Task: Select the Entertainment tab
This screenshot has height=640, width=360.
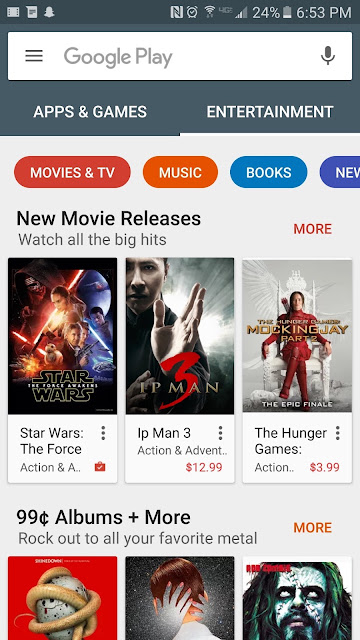Action: coord(270,112)
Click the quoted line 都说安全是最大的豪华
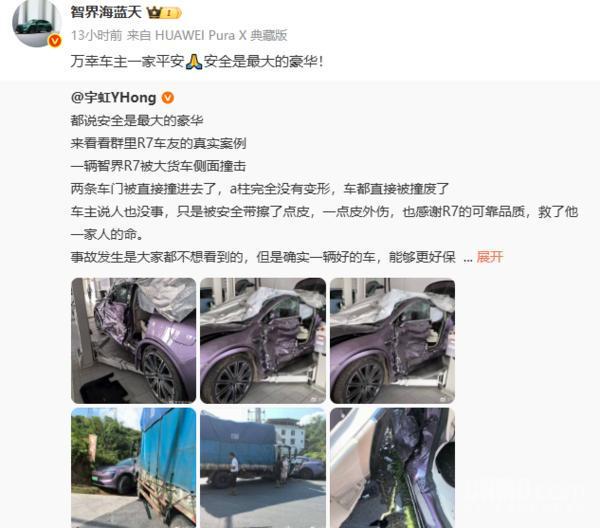Image resolution: width=600 pixels, height=528 pixels. pos(137,121)
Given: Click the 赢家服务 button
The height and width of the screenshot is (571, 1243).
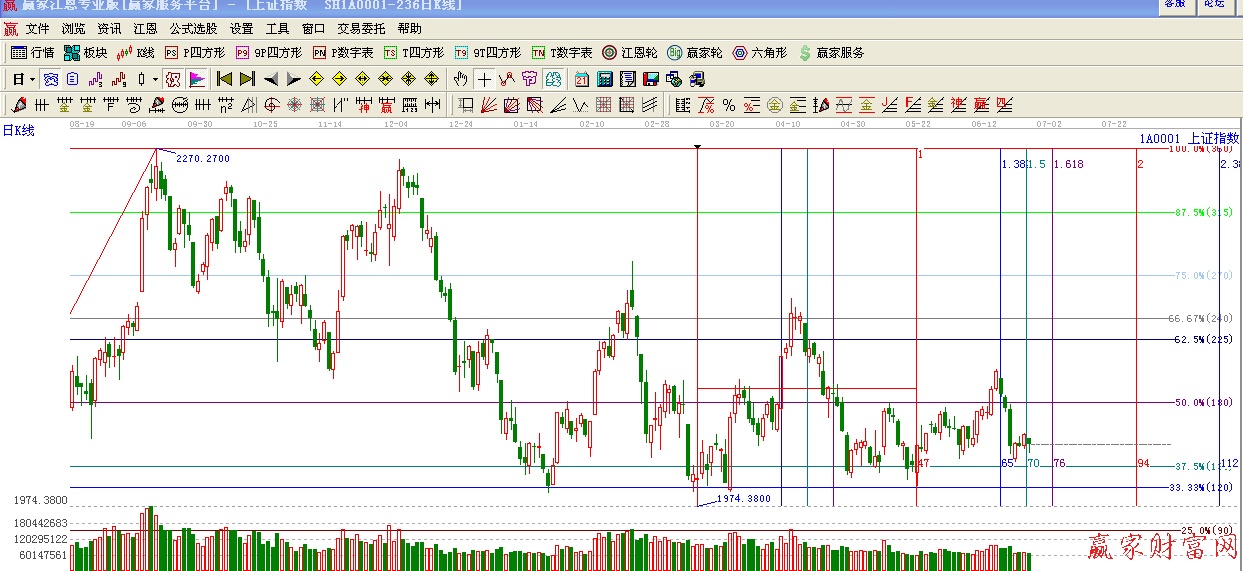Looking at the screenshot, I should click(x=831, y=53).
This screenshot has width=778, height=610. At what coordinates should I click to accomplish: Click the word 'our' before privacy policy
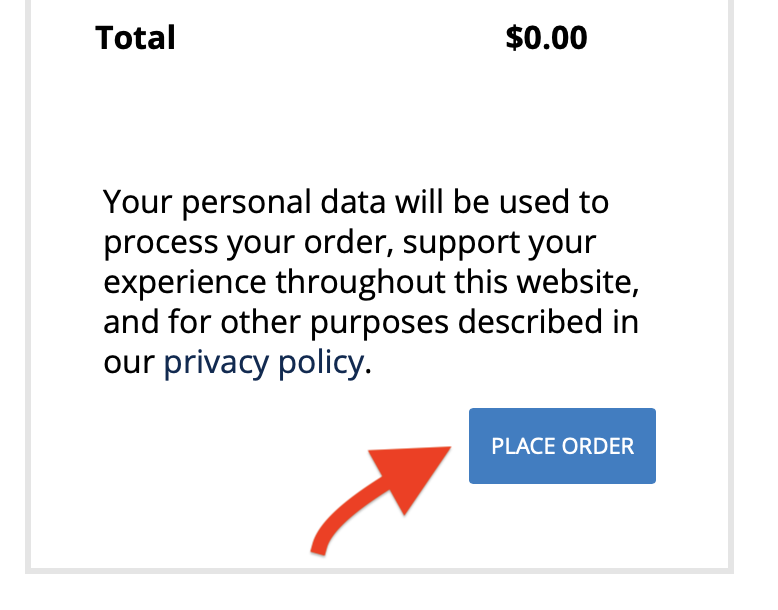coord(130,364)
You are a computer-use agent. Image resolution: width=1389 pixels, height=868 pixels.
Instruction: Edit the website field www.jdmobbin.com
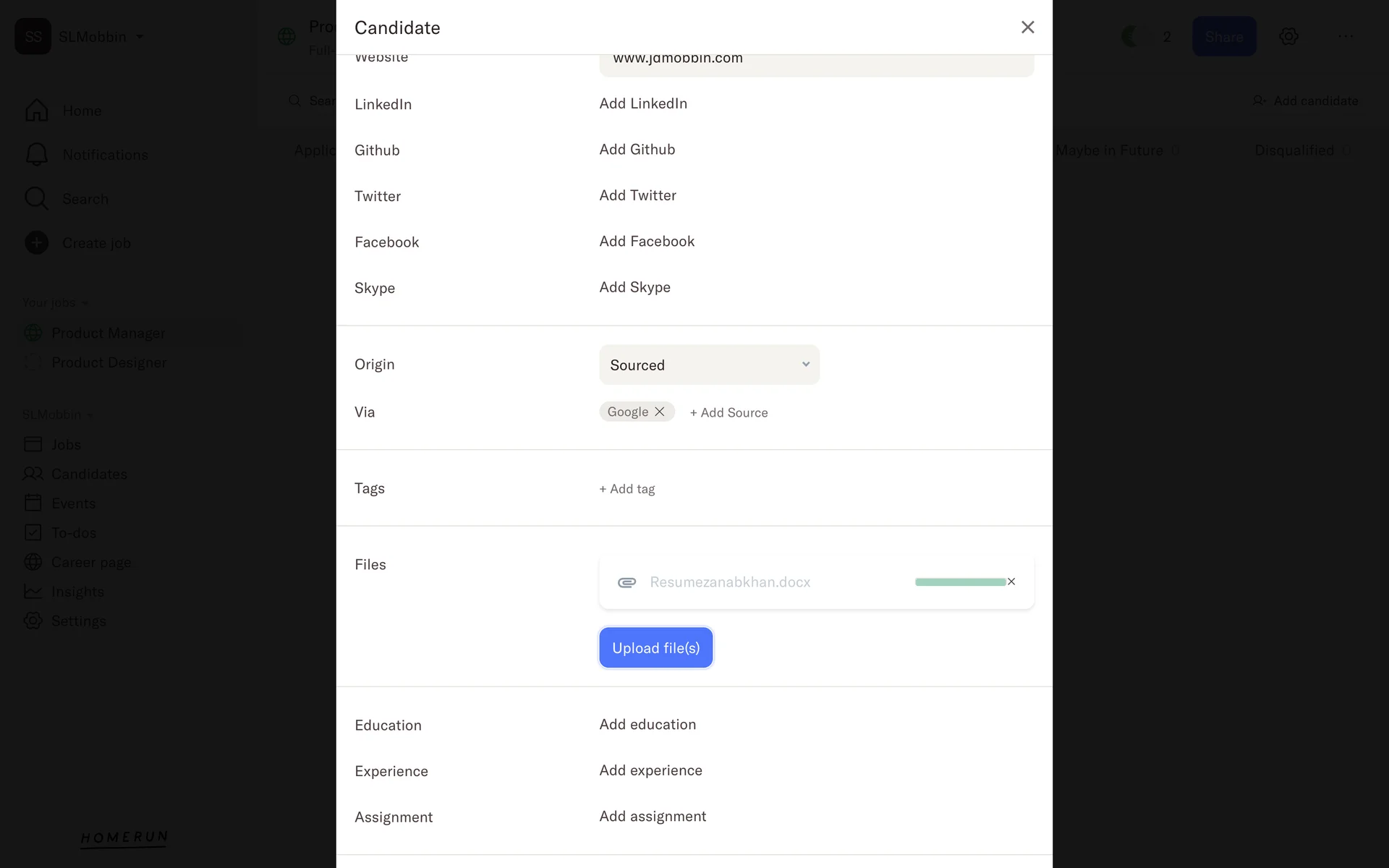pyautogui.click(x=816, y=59)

______________________________

◆ **EXERCISE OBJECTIVE**: Rewrite the listing above as a JSON list of strings, with one string for each line and no blank lines. Leave the pictures out.

◆ **WRITTEN ANSWER**:
[
  "Task: Select the Entertainment tab",
  "This screenshot has height=640, width=360.",
  "Action: coord(270,112)",
  "Click the quoted line 都说安全是最大的豪华",
  "Image resolution: width=600 pixels, height=528 pixels. pos(137,121)",
  "Given: Click the 赢家服务 button",
  "The height and width of the screenshot is (571, 1243).",
  "Looking at the screenshot, I should click(x=831, y=53).",
  "This screenshot has width=778, height=610. At what coordinates should I click to accomplish: Click the word 'our' before privacy policy",
  "coord(130,364)",
  "You are a computer-use agent. Image resolution: width=1389 pixels, height=868 pixels.",
  "Instruction: Edit the website field www.jdmobbin.com",
  "pyautogui.click(x=816, y=59)"
]